Master of Magdalen College School

John Allibond (1597–1658) was the master of Magdalen College School.

Allibond was born in Buckinghamshire, England, at Chenies, of which his father, Peter Allibond, was rector. He was educated at Magdalen College, Oxford, where he was admitted as chorister in 1612, matriculated 7 June 1616, proceeded B.A. in the same year, and M.A. three years later, and was clerk of the college from 1617 to 1625. He was master of the free school adjoining Magdalen from 1625 to 1632, and lectured on the theory of music; became D.D. 17 Oct 1643; was rector of St Mary de Crypt Church, Gloucester, from 1634 to 1638; was perpetual curate of St. Nicholas, Gloucester, from 1635 to 1645; and was appointed rector of Broadwell, Gloucestershire, in 1636, where he died in 1658.

Allibond provided an informative, if biased, description of the election for Gloucestershire's representatives to the Short Parliament in March 1640 in a letter to Peter Heylyn.

Allibond published anonymously ‘Rustica Acad. Ox. nuper reformatæ descriptio in Visitatione fanatica Octobris 6o, &c., 1648, cum Comitiis ibidem anno sequente . . . habitis,’ 1648. This was reprinted in 1705, in 1717 (with English verse translation by Ned Ward), and again in 1834. It appears also in Somer's Tracts. It is a very lively anti-puritan satire on the first stage of the parliamentary visitation.
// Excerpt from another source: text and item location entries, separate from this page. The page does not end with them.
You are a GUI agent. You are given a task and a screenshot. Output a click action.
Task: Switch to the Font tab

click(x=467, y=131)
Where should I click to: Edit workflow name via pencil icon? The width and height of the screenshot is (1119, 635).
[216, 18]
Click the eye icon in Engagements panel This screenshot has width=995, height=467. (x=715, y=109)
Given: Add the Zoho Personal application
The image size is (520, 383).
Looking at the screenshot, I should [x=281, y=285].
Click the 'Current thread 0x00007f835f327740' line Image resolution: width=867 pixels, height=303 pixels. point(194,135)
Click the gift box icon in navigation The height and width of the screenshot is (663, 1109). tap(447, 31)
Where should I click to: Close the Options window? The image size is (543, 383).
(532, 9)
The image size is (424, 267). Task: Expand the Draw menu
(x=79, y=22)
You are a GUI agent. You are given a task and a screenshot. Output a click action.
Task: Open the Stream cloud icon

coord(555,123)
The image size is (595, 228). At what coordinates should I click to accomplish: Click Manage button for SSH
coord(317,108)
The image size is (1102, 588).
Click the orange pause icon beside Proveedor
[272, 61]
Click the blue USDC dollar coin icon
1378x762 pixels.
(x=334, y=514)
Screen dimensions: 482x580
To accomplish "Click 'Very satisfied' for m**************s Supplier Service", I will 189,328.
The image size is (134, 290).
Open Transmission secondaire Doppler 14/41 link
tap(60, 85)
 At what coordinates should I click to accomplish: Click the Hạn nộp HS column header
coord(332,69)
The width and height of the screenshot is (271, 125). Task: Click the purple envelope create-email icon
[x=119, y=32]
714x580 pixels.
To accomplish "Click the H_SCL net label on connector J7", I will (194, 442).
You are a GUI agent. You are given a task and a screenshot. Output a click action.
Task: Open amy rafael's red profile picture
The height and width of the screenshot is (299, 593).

A manuscript key exists among Wood's papers. Allibond was also author of Latin verses in ‘Britanniæ Natalis,’ Oxon. 1630; of ‘Dulcissimis Capitibus etc. Invitatio ad frugi Prandiolum,’ printed in the ‘Clerk's Register,’ p. 48; and of a ‘Concio ad Clerum Oxoniensium’ among the Taylor MSS. at Oxford. He was an intimate friend of Peter Heylyn.